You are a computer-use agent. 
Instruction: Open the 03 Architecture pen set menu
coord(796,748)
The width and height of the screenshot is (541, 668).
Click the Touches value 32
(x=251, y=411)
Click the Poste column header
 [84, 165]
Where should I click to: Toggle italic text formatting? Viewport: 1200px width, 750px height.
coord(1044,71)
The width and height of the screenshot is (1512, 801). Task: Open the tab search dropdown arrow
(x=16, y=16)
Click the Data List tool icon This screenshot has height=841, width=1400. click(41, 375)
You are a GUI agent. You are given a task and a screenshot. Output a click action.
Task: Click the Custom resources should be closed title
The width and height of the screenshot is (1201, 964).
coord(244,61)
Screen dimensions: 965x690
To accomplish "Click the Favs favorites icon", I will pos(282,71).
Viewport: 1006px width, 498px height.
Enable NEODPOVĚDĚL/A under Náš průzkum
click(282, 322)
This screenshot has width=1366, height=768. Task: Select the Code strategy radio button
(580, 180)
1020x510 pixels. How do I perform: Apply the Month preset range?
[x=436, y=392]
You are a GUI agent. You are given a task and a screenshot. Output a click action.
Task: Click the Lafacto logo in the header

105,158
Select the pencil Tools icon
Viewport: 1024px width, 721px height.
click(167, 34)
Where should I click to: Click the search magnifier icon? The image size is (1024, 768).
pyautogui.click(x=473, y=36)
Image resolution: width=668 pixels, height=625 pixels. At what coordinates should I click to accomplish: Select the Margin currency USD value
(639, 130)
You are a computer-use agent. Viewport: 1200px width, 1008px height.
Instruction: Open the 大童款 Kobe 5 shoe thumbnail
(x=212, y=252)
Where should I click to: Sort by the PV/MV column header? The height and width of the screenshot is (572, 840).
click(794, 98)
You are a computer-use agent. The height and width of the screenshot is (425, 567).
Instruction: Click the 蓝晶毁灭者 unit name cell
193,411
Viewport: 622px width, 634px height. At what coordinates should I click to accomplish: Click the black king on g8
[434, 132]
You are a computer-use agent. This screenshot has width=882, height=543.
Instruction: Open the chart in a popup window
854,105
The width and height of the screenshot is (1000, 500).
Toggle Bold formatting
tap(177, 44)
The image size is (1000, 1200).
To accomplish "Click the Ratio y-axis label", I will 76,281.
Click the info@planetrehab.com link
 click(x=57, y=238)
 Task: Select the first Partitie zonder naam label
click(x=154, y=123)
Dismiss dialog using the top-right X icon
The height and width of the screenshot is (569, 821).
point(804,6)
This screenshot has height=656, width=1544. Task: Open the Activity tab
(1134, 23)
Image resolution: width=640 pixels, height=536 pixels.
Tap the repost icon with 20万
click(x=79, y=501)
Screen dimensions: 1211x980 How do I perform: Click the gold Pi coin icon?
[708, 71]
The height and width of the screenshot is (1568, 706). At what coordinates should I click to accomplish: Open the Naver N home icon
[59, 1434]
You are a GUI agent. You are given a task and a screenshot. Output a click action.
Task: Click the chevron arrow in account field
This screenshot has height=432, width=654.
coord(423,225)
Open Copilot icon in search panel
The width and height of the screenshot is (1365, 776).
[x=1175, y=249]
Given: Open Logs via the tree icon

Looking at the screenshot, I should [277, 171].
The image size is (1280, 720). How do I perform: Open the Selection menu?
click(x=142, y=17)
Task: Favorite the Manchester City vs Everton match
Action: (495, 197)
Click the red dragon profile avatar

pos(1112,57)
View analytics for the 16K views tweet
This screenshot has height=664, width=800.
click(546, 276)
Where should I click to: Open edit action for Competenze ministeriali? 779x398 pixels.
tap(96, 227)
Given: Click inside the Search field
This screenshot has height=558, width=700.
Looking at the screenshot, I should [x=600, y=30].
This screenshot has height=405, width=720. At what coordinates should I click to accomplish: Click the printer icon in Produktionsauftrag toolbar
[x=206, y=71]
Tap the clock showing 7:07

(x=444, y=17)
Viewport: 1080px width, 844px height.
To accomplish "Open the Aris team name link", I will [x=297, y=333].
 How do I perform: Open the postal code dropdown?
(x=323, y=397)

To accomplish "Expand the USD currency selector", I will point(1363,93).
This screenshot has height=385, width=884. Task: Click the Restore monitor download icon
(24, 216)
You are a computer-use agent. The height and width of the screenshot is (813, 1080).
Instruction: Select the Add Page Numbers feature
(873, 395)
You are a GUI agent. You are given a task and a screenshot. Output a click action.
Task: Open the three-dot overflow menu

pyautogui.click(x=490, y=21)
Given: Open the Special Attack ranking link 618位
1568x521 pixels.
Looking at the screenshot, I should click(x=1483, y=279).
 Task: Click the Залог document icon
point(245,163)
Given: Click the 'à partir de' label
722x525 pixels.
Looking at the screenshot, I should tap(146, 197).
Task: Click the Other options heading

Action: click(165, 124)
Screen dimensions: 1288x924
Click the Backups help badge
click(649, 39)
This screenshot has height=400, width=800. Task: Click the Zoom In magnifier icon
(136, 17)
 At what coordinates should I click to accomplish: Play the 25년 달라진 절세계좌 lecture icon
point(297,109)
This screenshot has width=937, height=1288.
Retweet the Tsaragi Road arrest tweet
*-*-*
**Activity:**
Set out the entries once more, word for word.

**Result of this exercise:**
You are a computer-use agent. 
Instruction: Open the 03 Architecture pen set menu
coord(796,748)
The width and height of the screenshot is (541, 668).
Click the Touches value 32
(x=251, y=411)
Click the Poste column header
 [84, 165]
Where should I click to: Toggle italic text formatting? Viewport: 1200px width, 750px height.
coord(1044,71)
The width and height of the screenshot is (1512, 801). Task: Open the tab search dropdown arrow
(x=16, y=16)
Click the Data List tool icon This screenshot has height=841, width=1400. click(41, 375)
You are a GUI agent. You are given a task and a screenshot. Output a click action.
Task: Click the Custom resources should be closed title
The width and height of the screenshot is (1201, 964).
coord(244,61)
Screen dimensions: 965x690
To accomplish "Click the Favs favorites icon", I will pos(282,71).
Viewport: 1006px width, 498px height.
Enable NEODPOVĚDĚL/A under Náš průzkum
click(282, 322)
This screenshot has width=1366, height=768. Task: Select the Code strategy radio button
(580, 180)
1020x510 pixels. How do I perform: Apply the Month preset range?
[x=436, y=392]
You are a GUI agent. You are given a task and a screenshot. Output a click action.
Task: Click the Lafacto logo in the header

105,158
Select the pencil Tools icon
Viewport: 1024px width, 721px height.
click(167, 34)
Where should I click to: Click the search magnifier icon? The image size is (1024, 768).
pyautogui.click(x=473, y=36)
Image resolution: width=668 pixels, height=625 pixels. At what coordinates should I click to accomplish: Select the Margin currency USD value
(639, 130)
You are a computer-use agent. Viewport: 1200px width, 1008px height.
Instruction: Open the 大童款 Kobe 5 shoe thumbnail
(x=212, y=252)
Where should I click to: Sort by the PV/MV column header? The height and width of the screenshot is (572, 840).
click(794, 98)
You are a computer-use agent. The height and width of the screenshot is (425, 567).
Instruction: Click the 蓝晶毁灭者 unit name cell
193,411
Viewport: 622px width, 634px height. At what coordinates should I click to accomplish: Click the black king on g8
[434, 132]
You are a computer-use agent. This screenshot has width=882, height=543.
Instruction: Open the chart in a popup window
854,105
The width and height of the screenshot is (1000, 500).
Toggle Bold formatting
tap(177, 44)
The image size is (1000, 1200).
To accomplish "Click the Ratio y-axis label", I will 76,281.
Click the info@planetrehab.com link
 click(x=57, y=238)
 Task: Select the first Partitie zonder naam label
click(x=154, y=123)
Dismiss dialog using the top-right X icon
The height and width of the screenshot is (569, 821).
point(804,6)
This screenshot has height=656, width=1544. Task: Open the Activity tab
(1134, 23)
Image resolution: width=640 pixels, height=536 pixels.
Tap the repost icon with 20万
click(x=79, y=501)
Screen dimensions: 1211x980 How do I perform: Click the gold Pi coin icon?
[708, 71]
The height and width of the screenshot is (1568, 706). At what coordinates should I click to accomplish: Open the Naver N home icon
[59, 1434]
You are a GUI agent. You are given a task and a screenshot. Output a click action.
Task: Click the chevron arrow in account field
This screenshot has height=432, width=654.
coord(423,225)
Open Copilot icon in search panel
The width and height of the screenshot is (1365, 776).
[x=1175, y=249]
Given: Open Logs via the tree icon

Looking at the screenshot, I should [277, 171].
The image size is (1280, 720). How do I perform: Open the Selection menu?
click(x=142, y=17)
Task: Favorite the Manchester City vs Everton match
Action: (495, 197)
Click the red dragon profile avatar

pos(1112,57)
View analytics for the 16K views tweet
This screenshot has height=664, width=800.
click(546, 276)
Where should I click to: Open edit action for Competenze ministeriali? 779x398 pixels.
tap(96, 227)
Given: Click inside the Search field
This screenshot has height=558, width=700.
Looking at the screenshot, I should [x=600, y=30].
This screenshot has height=405, width=720. At what coordinates should I click to accomplish: Click the printer icon in Produktionsauftrag toolbar
[x=206, y=71]
Tap the clock showing 7:07

(x=444, y=17)
Viewport: 1080px width, 844px height.
To accomplish "Open the Aris team name link", I will [x=297, y=333].
 How do I perform: Open the postal code dropdown?
(x=323, y=397)

To accomplish "Expand the USD currency selector", I will point(1363,93).
This screenshot has height=385, width=884. Task: Click the Restore monitor download icon
(24, 216)
You are a computer-use agent. The height and width of the screenshot is (813, 1080).
Instruction: Select the Add Page Numbers feature
(873, 395)
You are a GUI agent. You are given a task and a screenshot. Output a click action.
Task: Open the three-dot overflow menu

pyautogui.click(x=490, y=21)
Given: Open the Special Attack ranking link 618位
1568x521 pixels.
Looking at the screenshot, I should click(x=1483, y=279).
 Task: Click the Залог document icon
point(245,163)
Given: Click the 'à partir de' label
722x525 pixels.
Looking at the screenshot, I should tap(146, 197).
Task: Click the Other options heading

Action: click(165, 124)
Screen dimensions: 1288x924
Click the Backups help badge
click(649, 39)
This screenshot has height=400, width=800. Task: Click the Zoom In magnifier icon
(136, 17)
 At what coordinates should I click to accomplish: Play the 25년 달라진 절세계좌 lecture icon
point(297,109)
This screenshot has width=937, height=1288.
Retweet the Tsaragi Road arrest tweet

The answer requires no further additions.